La présentation est l'autre problème honnête. Même à sa sortie en 2017, ELEX semblait avoir une génération de retard sur ses pairs : animation faciale raide, modèles de personnages datés et un rendu visuel plus proche d'un jeu de 2013. Le doublage anglais est inégal, oscillant du correct au plat, et certains dialogues se traduisent maladroitement de leurs racines allemandes. Rien de tout cela n'empêche le monde d'être captivant, mais si la finition visuelle et la présentation cinématique sont en haut de votre liste, ELEX vous décevra. Enfin, le jeu est mauvais pour s'enseigner lui-même — attributs, prérequis de capacités et mécaniques de factions sont à peine expliqués, alors attendez-vous à consulter un guide ou à apprendre par essais et erreurs douloureux.
Achetez ELEX pour son monde et sa liberté, pas pour ses combats ou son apparence. Si vous rebondissez sur la mêlée raide ou si vous avez besoin d'une expérience soignée et guidée, ce n'est pas le RPG qu'il vous faut. Si vous parvenez à franchir une ouverture rugueuse, la récompense est un monde ouvert réactif que peu de jeux égalent.
À qui s'adresse-t-il
Si vous aimez les RPG en monde ouvert qui respectent votre intelligence et punissent vos erreurs — Gothic, Risen, Kingdom Come: Deliverance, Outward — ELEX mérite sa place sur votre liste. Il est plus difficile et plus rugueux que The Witcher 3 ou The Outer Worlds, mais il est aussi plus libre et plus réactif que l'un ou l'autre, et au prix fort c'est un ensemble généreux, sans monétisation, qui récompense la patience par des dizaines d'heures mémorables. Les joueurs qui aiment planifier un build autour d'une faction trouveront de quoi réfléchir ; notre guide des builds ELEX et notre guide des factions creusent les deux en profondeur.

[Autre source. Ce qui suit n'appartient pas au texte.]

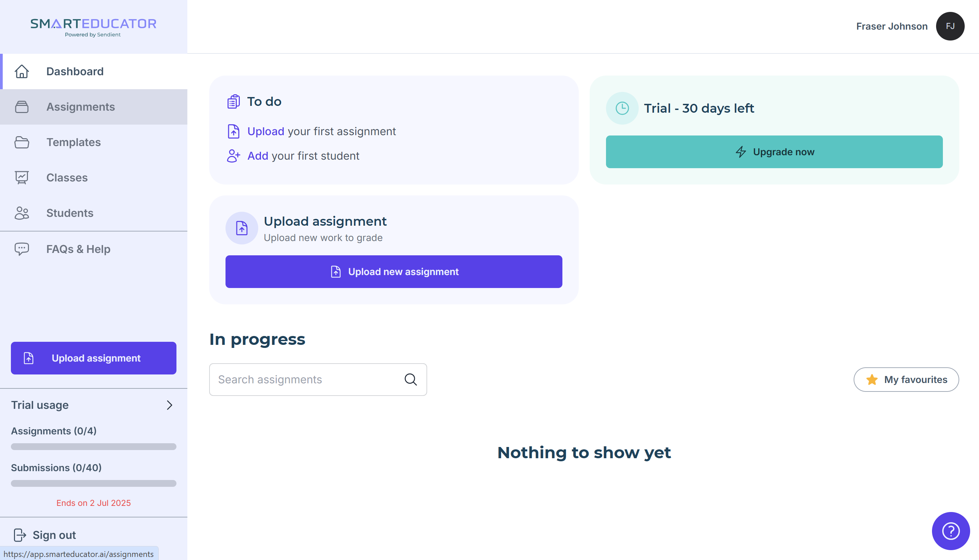Click the Sign out door icon

tap(20, 535)
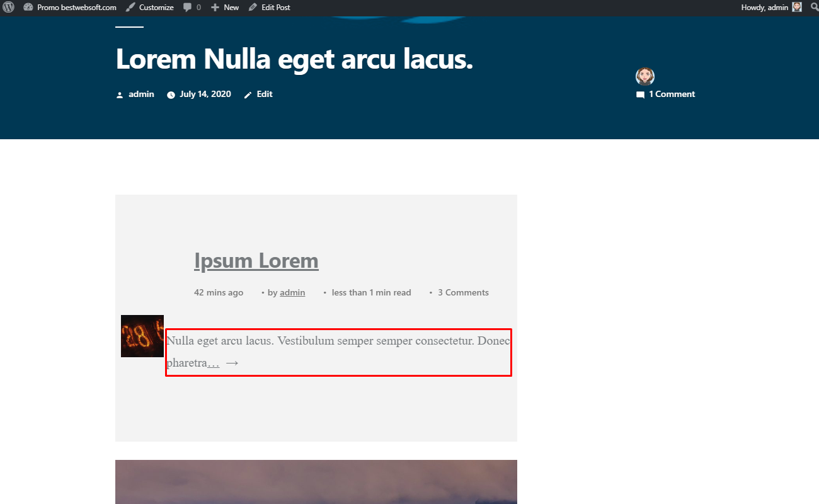Screen dimensions: 819x504
Task: Click the plus icon beside New
Action: 215,8
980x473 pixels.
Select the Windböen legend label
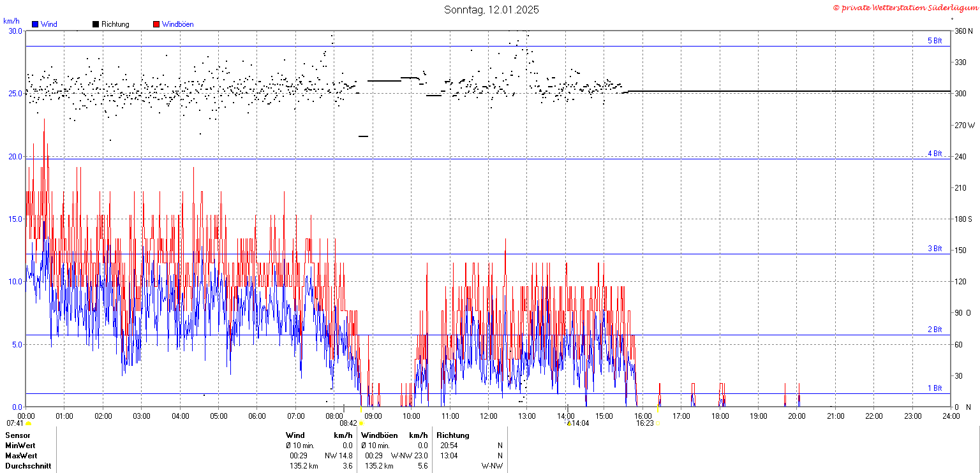pos(177,24)
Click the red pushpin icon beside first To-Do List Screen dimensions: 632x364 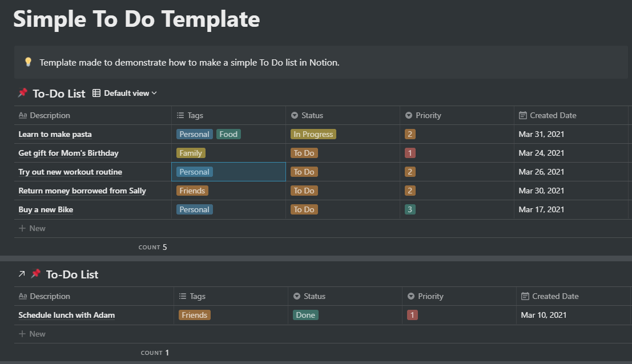(x=23, y=93)
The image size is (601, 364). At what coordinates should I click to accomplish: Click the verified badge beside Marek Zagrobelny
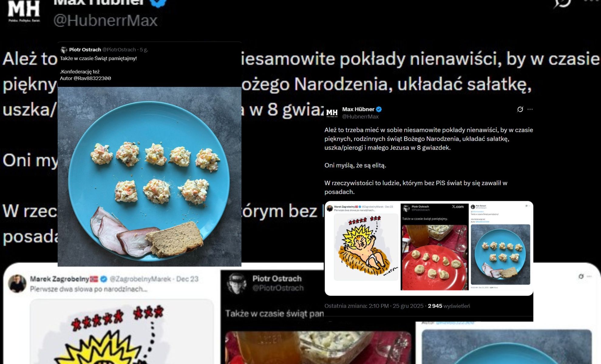[x=104, y=279]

Qui devrait passer son tour ? Quiconque a besoin d'un combat d'action réactif et satisfaisant, quiconque est rebuté par des graphismes datés, et quiconque veut un jeu qui le tient par la main. Pour tous les autres — surtout les anciens fans de Gothic — ELEX est un RPG imparfait, fascinant et profondément gratifiant qui mérite son statut culte, avec l'astérisque honnête que vous devez faire la moitié du chemin.